_Extracted data_
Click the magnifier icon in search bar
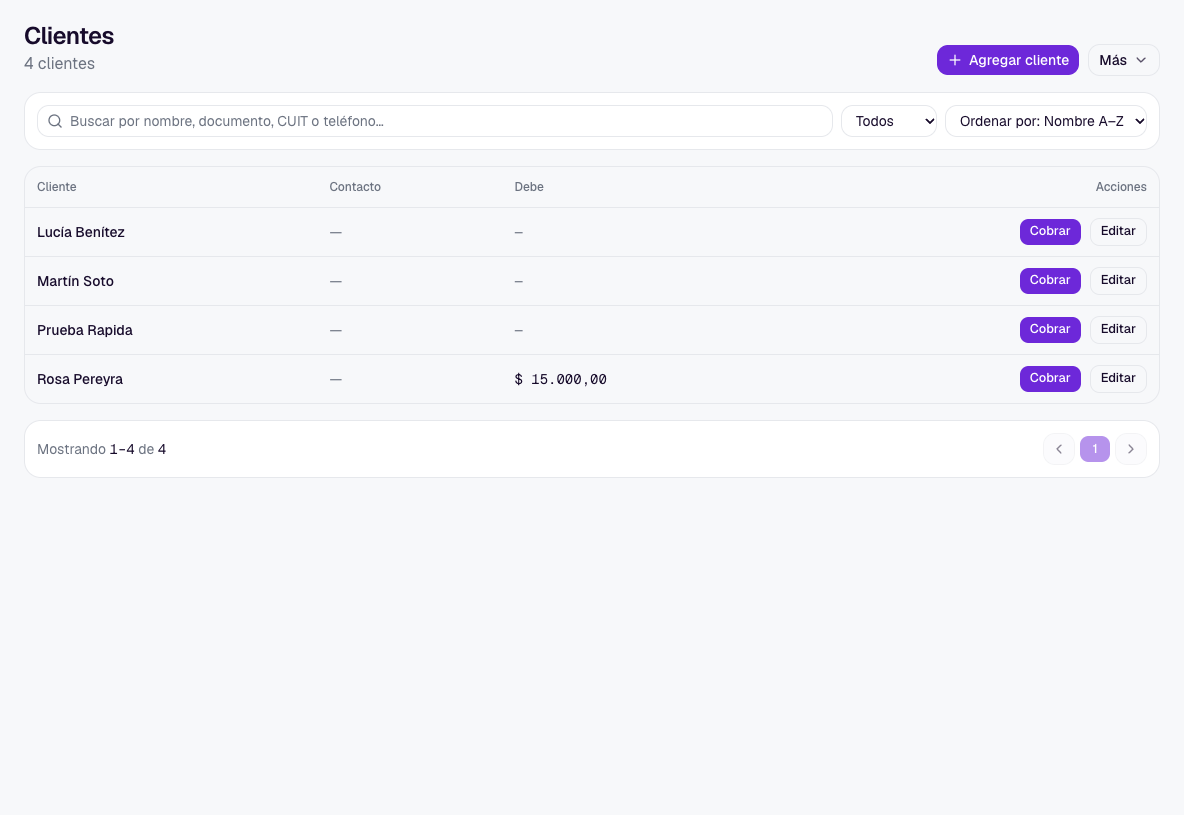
* * *
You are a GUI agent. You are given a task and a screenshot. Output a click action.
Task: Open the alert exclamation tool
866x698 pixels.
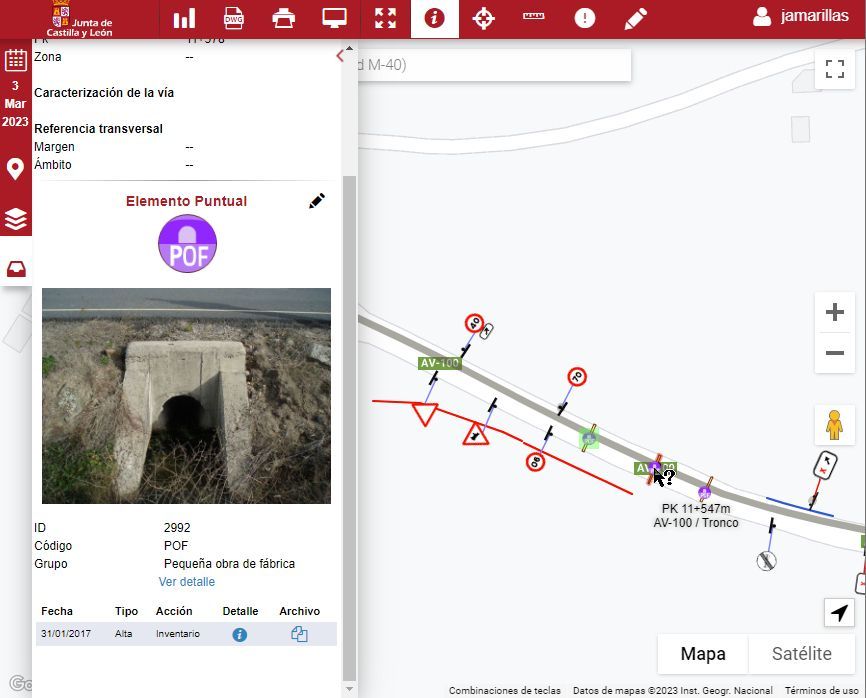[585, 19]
--
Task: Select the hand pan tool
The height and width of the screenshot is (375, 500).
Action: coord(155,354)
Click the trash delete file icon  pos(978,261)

_Exercise instructions_
Pull out the lines of the records from the line containing "Task: Select the hand pan tool" through the line containing "Click the trash", both included, and reproduce them word for word.

_Output of the exercise_
Task: Select the hand pan tool
The height and width of the screenshot is (375, 500).
Action: coord(155,354)
Click the trash delete file icon  pos(978,261)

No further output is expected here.